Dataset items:
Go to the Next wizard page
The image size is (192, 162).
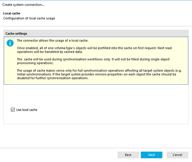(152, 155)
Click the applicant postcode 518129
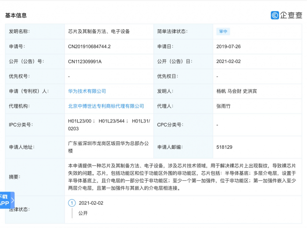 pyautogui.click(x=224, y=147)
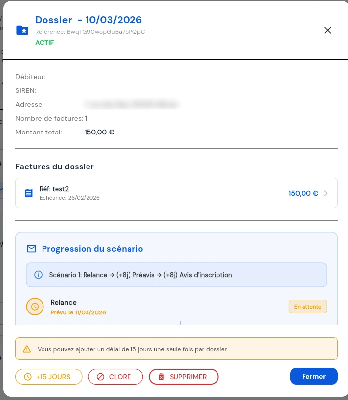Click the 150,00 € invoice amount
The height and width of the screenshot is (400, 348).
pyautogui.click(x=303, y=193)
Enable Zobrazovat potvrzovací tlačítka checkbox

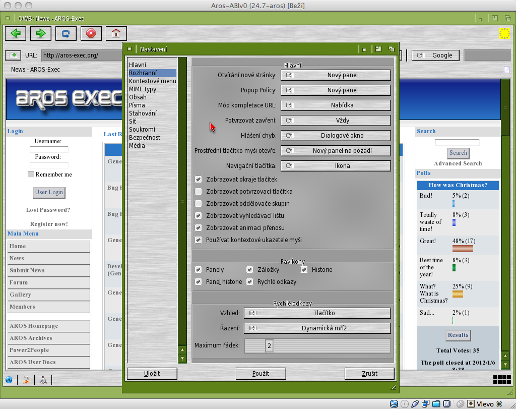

#### [Work item]
Without any of the pictures, set the entries down again exactly as written.

#### [Expected output]
Go to the Next wizard page
The image size is (192, 162).
(152, 155)
Click the applicant postcode 518129
 pyautogui.click(x=224, y=147)
Click the 150,00 € invoice amount
The height and width of the screenshot is (400, 348).
pyautogui.click(x=303, y=193)
Enable Zobrazovat potvrzovací tlačítka checkbox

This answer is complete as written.